### Brief
Pick every line out of the entries below that holds the string "button", and report them.

--- The records ---

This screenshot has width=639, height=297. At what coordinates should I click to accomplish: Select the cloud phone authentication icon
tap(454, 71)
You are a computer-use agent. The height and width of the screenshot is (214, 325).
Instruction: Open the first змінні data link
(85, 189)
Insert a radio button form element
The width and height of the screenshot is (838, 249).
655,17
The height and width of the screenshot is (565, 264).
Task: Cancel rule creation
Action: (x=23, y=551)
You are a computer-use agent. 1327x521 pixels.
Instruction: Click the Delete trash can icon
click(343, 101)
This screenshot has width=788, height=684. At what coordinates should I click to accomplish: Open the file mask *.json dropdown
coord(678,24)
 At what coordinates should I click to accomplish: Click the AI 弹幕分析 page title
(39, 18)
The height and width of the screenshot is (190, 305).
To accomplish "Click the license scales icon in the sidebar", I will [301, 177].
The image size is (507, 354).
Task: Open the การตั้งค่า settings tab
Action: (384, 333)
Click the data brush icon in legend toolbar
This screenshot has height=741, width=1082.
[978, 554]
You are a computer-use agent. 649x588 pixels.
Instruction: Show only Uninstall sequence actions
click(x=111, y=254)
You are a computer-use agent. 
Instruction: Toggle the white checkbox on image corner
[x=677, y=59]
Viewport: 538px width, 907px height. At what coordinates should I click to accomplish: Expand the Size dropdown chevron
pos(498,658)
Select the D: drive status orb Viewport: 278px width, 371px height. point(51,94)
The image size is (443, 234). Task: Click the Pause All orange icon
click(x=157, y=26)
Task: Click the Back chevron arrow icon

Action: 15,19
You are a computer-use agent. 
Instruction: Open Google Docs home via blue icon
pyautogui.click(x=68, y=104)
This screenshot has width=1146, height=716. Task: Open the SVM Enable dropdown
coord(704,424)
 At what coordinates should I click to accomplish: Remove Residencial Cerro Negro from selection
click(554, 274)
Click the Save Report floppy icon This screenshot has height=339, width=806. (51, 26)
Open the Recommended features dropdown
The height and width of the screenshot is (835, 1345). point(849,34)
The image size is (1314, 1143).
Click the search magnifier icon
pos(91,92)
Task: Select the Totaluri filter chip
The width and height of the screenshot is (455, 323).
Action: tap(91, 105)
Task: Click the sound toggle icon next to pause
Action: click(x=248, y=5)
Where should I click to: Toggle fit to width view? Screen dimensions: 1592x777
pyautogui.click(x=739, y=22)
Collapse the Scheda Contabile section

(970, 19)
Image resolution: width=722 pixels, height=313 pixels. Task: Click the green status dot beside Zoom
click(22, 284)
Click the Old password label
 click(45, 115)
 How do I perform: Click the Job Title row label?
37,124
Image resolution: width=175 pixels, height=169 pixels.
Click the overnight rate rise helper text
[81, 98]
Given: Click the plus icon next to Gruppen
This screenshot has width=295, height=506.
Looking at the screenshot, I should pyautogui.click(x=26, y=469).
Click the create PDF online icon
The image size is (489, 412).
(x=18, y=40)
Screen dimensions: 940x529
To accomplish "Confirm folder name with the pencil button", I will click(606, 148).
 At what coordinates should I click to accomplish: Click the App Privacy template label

---

### Reply
Insert a radio button form element
To accomplish "Confirm folder name with the pencil button", I will click(606, 148).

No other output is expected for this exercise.